What I want to see/receive in the batch response is a JSON object containing the selected headers for all 500 (100?) message IDs sent in the batch request. The loop would then send another batch request with the next 500 (100) message IDs, and so on until I have received the selected headers for all messages in my INBOX.
I have read the Gmail API and Google Apps Scripting documentation (before you suggest it), and to be frank, it is simply lacking details and comprehensive examples (for me). I have also read the API batch guide, but the example given is for a search query or sheets script and not relevant, and I can't work out how to translate it to work with the Gmail API.
I have also tried this with a Google Apps script, but there is a fundamental limitation where there is no apparent way to apply labels to messages, only to threads, where as it is possible to apply a label to a message using Python via the Gmail API (just love inconsistency :-/).
The performance of the working script that does not batch the requests is processing emails at between 1 and 2 per second.

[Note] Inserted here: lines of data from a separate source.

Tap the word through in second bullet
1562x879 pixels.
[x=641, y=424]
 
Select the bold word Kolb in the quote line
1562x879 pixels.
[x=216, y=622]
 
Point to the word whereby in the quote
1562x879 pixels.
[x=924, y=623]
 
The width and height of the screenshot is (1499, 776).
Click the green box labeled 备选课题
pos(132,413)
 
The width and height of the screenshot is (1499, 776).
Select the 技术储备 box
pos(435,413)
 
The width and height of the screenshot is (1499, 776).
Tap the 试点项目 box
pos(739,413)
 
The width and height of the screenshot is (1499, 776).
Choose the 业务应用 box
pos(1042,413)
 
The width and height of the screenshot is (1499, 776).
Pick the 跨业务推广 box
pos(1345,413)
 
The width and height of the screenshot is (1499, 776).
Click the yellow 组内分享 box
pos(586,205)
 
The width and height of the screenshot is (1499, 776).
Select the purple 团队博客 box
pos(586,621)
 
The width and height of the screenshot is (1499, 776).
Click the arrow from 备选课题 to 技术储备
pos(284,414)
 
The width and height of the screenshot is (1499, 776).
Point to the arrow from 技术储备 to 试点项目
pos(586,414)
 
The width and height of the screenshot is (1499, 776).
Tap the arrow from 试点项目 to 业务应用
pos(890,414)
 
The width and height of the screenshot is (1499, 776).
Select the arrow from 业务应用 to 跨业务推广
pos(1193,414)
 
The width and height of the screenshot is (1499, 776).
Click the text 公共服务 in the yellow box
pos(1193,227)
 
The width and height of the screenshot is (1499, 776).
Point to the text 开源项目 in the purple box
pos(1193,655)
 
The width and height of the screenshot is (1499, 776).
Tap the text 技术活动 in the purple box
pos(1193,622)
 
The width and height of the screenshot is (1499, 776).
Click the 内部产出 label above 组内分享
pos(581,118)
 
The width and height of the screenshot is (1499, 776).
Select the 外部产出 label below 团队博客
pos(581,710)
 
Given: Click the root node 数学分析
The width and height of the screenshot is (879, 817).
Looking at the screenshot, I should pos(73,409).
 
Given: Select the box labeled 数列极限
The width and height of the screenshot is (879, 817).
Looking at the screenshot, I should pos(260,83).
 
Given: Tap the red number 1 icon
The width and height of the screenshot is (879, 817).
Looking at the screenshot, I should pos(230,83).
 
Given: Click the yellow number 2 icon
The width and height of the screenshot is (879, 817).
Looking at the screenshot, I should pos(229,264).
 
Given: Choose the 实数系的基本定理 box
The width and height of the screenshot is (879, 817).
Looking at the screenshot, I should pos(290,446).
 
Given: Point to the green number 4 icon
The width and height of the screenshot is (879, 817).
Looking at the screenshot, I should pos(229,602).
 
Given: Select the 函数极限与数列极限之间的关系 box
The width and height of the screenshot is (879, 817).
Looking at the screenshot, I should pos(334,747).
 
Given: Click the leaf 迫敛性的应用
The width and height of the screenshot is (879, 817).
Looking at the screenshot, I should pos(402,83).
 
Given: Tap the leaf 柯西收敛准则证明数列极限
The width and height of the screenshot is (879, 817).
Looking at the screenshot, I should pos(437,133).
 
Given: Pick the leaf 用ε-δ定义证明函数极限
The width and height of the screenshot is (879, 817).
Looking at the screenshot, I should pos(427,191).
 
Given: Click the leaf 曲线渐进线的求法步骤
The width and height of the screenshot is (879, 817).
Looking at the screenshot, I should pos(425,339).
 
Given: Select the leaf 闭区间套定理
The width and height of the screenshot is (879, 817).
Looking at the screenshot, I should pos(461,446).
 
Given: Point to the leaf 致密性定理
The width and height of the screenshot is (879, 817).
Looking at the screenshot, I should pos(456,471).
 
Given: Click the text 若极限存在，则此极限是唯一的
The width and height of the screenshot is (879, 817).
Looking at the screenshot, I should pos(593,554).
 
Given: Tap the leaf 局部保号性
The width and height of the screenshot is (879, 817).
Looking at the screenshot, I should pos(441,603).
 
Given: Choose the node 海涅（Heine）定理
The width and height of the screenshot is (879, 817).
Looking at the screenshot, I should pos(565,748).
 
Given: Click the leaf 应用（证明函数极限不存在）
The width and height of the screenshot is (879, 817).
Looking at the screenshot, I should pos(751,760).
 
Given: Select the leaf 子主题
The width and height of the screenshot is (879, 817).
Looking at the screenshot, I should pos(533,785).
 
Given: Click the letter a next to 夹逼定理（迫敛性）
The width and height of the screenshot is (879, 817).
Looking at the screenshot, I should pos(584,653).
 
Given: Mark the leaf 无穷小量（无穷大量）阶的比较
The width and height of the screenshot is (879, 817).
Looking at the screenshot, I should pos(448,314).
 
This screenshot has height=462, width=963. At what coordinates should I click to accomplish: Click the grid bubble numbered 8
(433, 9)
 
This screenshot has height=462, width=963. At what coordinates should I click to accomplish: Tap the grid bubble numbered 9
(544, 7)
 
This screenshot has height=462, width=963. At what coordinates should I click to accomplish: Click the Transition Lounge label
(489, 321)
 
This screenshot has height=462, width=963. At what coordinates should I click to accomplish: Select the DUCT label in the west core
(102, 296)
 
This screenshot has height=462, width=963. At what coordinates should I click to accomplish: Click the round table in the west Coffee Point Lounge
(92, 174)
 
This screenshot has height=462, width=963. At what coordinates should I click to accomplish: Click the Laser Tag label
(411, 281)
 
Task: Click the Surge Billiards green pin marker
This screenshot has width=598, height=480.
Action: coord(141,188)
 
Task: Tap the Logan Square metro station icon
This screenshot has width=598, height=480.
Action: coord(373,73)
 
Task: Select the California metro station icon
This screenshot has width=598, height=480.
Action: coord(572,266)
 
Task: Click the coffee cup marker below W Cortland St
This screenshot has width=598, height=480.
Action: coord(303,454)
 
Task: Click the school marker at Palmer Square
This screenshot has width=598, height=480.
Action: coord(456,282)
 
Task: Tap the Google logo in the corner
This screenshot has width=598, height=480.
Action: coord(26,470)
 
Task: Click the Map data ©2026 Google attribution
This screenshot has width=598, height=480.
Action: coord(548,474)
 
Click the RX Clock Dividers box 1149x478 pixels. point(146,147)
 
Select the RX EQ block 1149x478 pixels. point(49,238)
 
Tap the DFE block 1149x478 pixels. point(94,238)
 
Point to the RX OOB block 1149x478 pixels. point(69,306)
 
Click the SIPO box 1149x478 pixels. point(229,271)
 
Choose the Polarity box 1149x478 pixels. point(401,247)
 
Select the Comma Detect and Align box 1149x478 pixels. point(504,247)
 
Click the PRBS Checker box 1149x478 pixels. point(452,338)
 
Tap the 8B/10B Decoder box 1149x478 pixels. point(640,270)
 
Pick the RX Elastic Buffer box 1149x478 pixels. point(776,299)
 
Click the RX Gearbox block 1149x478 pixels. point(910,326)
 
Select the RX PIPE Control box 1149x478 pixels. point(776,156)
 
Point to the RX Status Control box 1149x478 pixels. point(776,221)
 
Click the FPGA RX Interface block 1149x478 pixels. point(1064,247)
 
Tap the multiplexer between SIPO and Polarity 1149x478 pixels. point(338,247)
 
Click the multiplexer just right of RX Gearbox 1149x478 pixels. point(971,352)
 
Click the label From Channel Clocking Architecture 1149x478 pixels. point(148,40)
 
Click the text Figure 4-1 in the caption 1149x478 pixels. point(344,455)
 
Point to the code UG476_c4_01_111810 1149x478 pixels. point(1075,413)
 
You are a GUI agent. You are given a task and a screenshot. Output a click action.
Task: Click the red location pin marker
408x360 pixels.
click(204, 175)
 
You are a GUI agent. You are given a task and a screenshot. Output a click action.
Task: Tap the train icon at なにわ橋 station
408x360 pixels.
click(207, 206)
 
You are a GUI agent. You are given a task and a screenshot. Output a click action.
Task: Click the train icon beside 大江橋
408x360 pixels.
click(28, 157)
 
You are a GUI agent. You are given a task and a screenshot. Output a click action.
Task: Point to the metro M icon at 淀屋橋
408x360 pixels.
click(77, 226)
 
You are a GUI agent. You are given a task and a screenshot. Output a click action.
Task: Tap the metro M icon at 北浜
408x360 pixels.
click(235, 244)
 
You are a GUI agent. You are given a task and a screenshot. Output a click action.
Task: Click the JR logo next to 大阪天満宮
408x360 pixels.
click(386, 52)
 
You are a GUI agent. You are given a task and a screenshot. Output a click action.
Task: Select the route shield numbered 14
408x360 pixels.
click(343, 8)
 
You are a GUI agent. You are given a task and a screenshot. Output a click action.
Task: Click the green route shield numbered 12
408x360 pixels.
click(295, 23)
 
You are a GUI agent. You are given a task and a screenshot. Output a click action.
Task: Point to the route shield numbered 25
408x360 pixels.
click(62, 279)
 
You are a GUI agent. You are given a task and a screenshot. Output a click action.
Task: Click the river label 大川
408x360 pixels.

I have almost 150,000 to do...
Here is the full Google Apps Script which does everything but label individual messages :(:
function applyDomainLabelAndRemoveInboxLabel() {
var threads = GmailApp.getInboxThreads();
for (var i = 0; i < threads.length; i++) {
var messages = threads[i].getMessages();
for (var j = 0; j < messages.length; j++) {
var message = messages[j];
var msgId = message.getId();
// Logger.log(msgId);
var domlab = getDomainFromMessage(message);
// updateLabels(msgId, domlab[0]);
updateLabels(msgId, domlab);
}
}
}
function getDomainFromMessage(message) {
var rawMessage = message.getRawContent();
var domain = null;
var matchFrom = rawMessage.match(/From:.*<([^>]+)>/i);
var matchReplyTo = rawMessage.match(/Reply-To:.*<([^>]+)>/i);
var matchReturnPath = rawMessage.match(/Return-Path: <([^>]+)>/i);
var matchSender = rawMessage.match(/Sender:.*<([^>]+)>/i);
if (matchFrom) {
domain = extractDomain(matchFrom[1]);
} else if (matchReplyTo) {
domain = extractDomain(matchReplyTo[1]);
} else if (matchReturnPath) {
domain = extractDomain(matchReturnPath[1]);
} else if (matchSender) {
domain = extractDomain(matchSender[1]);
}
return domain ? [domain] : [];
}
function extractDomain(email) {
var parts = email.split('@');
var revdom = null;
if (parts.length === 2) {
revdom = reverseDomain(parts[1]);
return revdom;
}
return null;
}
function reverseDomain(domain) {
var domparts = domain.split('.');
domparts.reverse();
var newLabel = null;
for (var k = 0; k < domparts.length; k++) {
if (k === 0) {
newLabel = domparts[k]
} else {
newLabel = newLabel.concat("/", domparts[k]);
}
var labelObject = GmailApp.getUserLabelByName(newLabel);
// Logger.log(labelObject.getName());
if (!labelObject) {
labelObject = GmailApp.createLabel(newLabel)
}
}
// not sure which of these to return
return labelObject; // can't find a way to get label IDs using GApps Script
// return newLabel;
}
function updateLabels(msgId, addLabel) {
var jsonLabel = JSON.stringify(addLabel)
// BREAK HERE - CANNOT APPLY LABEL TO MESSAGE
var msgLabel = Gmail.Users.Messages.modify({
'addLabelIds': [jsonLabel], // can't get this line right
'removeLabelIds': ['INBOX']
}, 'me', msgId);
}
Upvotes: 1
Views: 589
Reputation: 201378
In the current stage, the official document says as follows. Ref
You're limited to 100 calls in a single batch request. If you need to make more calls than that, use multiple batch requests. Please be careful about this.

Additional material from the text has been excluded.